OĞUZ KAAN SALICI CHP İSTANBUL İL BAŞKANI
Bilirkişi raporu diyor ki 2500 m2’den daha düşük olan yerlerde dini tesis alanı yapılması doğru değildir. Belediye başkanı bugün demiş ki “Butik cami yapacağız.” Butik restoran duyduk, butik otel duyduk butik camiyi duymamıştım. Böyle bir şey olmaz. Eğer bu kanunlar varsa, bu kanunlar uygulanacak. Bu kanunları uygulamıyorsanız zorbalık yapıyorsunuz demektir. Burada insanlar camiye karşı değil, inşaat yapılmasına karşı. Okul yapılsa da karşı çıkacaklar. Bizi cami karşıtı göstermeye çalışmasınlar.

BİZ NE DÜŞÜNÜYORUZ?

Validebağ Korusu Anadolu Yakası’nın Karacaahmet Mezarlığı’nda sonra hem en büyük yeşil alanı hem de 1. Derece Doğal Sit alanı olmakla birlikte bölge sakinlerinin yeşil alan olarak kullandığı, kiminin spor yaptığı, kiminin sonbaharda mantar topladığı bir alan. İnsanlar yaz aylarında korunun anıt ağaçlarının gölgesinde serinliyor. İzciler kamp çadırı kuruyor. Genç atlet adayları antrenmanlarını Validebağ’da yapıyor. Buna karşılık ise korunun içerisinde çeşitli inşai faaliyetler de bulunulması girişimleri başlıyor ki bu durum yeni de değil 1990’lardan gelen bir süreç.
Validebağ gönüllüleri ise tüm bu girişimlere karşılık koruyu korumak için birleşiyorlar ve sonucunda ise koruyu 1999 yılının Temmuz ayında 1. Derece Doğal Sit Alanı ilan ettiriyorlar hem de koruda imara açma faaliyetlerinin gelişmesine izin vermeyecek eylemlerde bulunuyorlar.

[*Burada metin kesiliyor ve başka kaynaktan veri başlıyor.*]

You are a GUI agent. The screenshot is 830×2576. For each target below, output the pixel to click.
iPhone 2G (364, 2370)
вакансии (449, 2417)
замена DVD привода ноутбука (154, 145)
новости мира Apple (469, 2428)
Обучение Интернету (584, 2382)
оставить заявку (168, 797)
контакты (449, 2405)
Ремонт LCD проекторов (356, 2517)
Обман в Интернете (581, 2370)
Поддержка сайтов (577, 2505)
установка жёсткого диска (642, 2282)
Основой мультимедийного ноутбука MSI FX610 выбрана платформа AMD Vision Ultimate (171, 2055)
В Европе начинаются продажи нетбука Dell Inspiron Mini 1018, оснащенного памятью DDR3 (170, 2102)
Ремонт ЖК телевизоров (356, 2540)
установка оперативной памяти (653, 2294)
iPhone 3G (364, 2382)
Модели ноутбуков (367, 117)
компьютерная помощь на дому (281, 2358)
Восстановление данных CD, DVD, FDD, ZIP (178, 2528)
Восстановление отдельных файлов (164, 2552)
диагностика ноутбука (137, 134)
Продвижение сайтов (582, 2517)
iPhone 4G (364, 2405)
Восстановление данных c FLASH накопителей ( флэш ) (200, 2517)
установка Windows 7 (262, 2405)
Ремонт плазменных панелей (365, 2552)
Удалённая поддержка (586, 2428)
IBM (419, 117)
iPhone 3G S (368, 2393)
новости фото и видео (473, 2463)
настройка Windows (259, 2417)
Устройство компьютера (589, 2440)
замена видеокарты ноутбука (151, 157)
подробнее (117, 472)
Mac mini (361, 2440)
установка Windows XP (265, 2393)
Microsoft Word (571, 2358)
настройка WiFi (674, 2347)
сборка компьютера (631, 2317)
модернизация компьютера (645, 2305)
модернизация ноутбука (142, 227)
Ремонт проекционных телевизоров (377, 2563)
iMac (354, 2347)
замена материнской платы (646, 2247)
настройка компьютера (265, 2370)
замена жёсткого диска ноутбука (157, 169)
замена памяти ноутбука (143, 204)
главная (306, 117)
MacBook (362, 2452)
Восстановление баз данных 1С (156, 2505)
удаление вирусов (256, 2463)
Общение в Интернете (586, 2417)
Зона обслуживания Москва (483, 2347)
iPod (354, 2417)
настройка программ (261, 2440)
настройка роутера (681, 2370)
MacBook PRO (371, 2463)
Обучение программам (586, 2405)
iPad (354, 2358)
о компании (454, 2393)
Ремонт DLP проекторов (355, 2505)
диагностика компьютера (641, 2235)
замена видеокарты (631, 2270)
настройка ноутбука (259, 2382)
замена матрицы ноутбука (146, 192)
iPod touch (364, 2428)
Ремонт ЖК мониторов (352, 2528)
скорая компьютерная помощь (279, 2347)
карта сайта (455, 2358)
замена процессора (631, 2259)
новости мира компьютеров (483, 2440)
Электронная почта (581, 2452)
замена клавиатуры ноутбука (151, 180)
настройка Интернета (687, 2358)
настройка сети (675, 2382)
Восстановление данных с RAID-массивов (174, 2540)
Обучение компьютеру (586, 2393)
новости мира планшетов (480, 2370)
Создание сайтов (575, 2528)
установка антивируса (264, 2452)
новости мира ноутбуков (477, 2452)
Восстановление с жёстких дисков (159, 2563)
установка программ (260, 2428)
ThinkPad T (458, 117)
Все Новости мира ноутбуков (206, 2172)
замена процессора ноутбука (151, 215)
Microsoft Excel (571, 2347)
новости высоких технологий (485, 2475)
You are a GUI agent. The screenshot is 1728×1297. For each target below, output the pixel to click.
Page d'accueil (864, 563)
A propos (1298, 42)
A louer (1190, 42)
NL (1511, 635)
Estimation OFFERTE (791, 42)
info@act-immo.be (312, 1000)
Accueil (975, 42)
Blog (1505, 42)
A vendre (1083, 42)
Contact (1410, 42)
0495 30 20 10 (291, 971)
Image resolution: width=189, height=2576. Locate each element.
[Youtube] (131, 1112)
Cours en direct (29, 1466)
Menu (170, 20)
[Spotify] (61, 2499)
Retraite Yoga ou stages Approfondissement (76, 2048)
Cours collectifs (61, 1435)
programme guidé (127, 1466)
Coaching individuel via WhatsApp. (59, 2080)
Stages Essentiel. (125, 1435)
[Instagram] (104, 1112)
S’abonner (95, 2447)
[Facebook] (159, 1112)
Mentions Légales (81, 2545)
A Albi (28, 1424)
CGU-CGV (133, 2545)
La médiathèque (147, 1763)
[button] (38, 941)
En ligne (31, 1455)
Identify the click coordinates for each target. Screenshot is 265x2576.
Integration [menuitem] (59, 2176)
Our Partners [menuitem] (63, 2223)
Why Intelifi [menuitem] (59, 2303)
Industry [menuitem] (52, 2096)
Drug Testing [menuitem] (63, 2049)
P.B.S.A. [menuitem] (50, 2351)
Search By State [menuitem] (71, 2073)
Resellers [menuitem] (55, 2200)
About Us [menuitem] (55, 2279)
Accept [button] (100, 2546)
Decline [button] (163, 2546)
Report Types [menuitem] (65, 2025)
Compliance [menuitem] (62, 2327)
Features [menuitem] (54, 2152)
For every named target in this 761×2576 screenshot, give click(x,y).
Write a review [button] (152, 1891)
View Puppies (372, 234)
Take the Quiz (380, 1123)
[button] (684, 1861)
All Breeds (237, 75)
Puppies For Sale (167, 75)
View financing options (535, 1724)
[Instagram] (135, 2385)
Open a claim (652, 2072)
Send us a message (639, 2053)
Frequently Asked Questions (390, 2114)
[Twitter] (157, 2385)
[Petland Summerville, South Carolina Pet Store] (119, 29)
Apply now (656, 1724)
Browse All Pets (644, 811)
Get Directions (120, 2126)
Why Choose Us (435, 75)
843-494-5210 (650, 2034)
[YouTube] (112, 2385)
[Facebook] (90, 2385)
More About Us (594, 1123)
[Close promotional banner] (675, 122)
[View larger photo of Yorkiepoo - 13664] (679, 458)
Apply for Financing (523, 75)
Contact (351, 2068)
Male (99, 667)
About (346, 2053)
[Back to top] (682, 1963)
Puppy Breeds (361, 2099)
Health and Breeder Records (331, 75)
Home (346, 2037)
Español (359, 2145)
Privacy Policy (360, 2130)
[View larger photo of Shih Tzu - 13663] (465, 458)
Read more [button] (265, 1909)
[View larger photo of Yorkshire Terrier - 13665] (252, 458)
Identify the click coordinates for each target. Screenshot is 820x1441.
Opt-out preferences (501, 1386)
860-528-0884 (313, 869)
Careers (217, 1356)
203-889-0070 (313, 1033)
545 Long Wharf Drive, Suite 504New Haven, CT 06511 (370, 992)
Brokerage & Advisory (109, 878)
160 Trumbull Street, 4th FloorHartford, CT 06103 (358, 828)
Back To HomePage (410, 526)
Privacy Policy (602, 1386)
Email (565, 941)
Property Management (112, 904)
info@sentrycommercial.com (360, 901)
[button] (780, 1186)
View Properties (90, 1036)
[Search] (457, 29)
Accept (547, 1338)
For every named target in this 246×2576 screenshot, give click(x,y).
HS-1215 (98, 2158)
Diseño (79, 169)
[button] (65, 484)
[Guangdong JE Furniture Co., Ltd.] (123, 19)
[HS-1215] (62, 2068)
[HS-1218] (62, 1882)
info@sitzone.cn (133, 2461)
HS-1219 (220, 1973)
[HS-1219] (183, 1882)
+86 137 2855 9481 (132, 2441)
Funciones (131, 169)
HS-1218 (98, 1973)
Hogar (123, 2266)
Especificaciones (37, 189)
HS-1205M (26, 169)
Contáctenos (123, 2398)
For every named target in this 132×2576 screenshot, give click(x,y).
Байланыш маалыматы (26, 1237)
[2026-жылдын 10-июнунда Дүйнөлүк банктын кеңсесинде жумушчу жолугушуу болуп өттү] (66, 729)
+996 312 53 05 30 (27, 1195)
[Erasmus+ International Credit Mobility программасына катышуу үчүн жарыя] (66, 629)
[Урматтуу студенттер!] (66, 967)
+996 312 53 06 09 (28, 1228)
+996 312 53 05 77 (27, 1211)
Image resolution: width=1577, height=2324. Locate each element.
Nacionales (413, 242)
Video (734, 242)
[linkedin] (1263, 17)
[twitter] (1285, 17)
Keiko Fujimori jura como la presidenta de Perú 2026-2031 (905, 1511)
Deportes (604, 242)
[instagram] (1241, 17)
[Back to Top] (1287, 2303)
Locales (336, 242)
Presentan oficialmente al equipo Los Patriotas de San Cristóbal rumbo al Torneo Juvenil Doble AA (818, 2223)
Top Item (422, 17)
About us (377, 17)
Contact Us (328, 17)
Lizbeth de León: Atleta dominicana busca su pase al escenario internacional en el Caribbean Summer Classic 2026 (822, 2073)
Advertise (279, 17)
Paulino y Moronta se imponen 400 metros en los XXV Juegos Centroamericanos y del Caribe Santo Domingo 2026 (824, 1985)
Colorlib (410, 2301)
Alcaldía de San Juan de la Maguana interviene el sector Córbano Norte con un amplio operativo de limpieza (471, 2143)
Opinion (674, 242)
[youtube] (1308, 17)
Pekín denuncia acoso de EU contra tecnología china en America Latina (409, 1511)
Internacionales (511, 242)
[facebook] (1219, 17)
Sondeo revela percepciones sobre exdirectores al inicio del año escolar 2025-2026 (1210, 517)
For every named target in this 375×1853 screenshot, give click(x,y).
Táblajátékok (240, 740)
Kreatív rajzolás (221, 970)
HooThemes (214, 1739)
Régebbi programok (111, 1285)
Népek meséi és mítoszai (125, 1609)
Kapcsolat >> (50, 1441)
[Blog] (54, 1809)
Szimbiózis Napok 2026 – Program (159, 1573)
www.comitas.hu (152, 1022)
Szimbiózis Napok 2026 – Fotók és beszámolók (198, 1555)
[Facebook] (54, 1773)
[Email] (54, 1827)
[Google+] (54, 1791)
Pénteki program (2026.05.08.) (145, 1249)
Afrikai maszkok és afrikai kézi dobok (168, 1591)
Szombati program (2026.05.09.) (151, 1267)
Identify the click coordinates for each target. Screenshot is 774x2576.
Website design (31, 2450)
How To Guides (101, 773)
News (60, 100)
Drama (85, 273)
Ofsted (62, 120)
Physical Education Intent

Bu tür direnişlerin hem ulus-devlet hem sermaye tarafından iki kere ezilmiş, kentte barınma hakkı ellerinden alınıp güvenlikli sitelere bırakılmış, kentli olma halini bir türlü yakalayamamış ve bir o kadar eğitimsiz ve az-seçkin olan kesim için de gerçekleşip gerçekleşmeyeceğini, bugün karşılaştığımız kent direnişçilerinin her birinin kentin fark gözetmeksizin bir arada yaşama değerini ne derecede sahipleneceğini göreceğiz.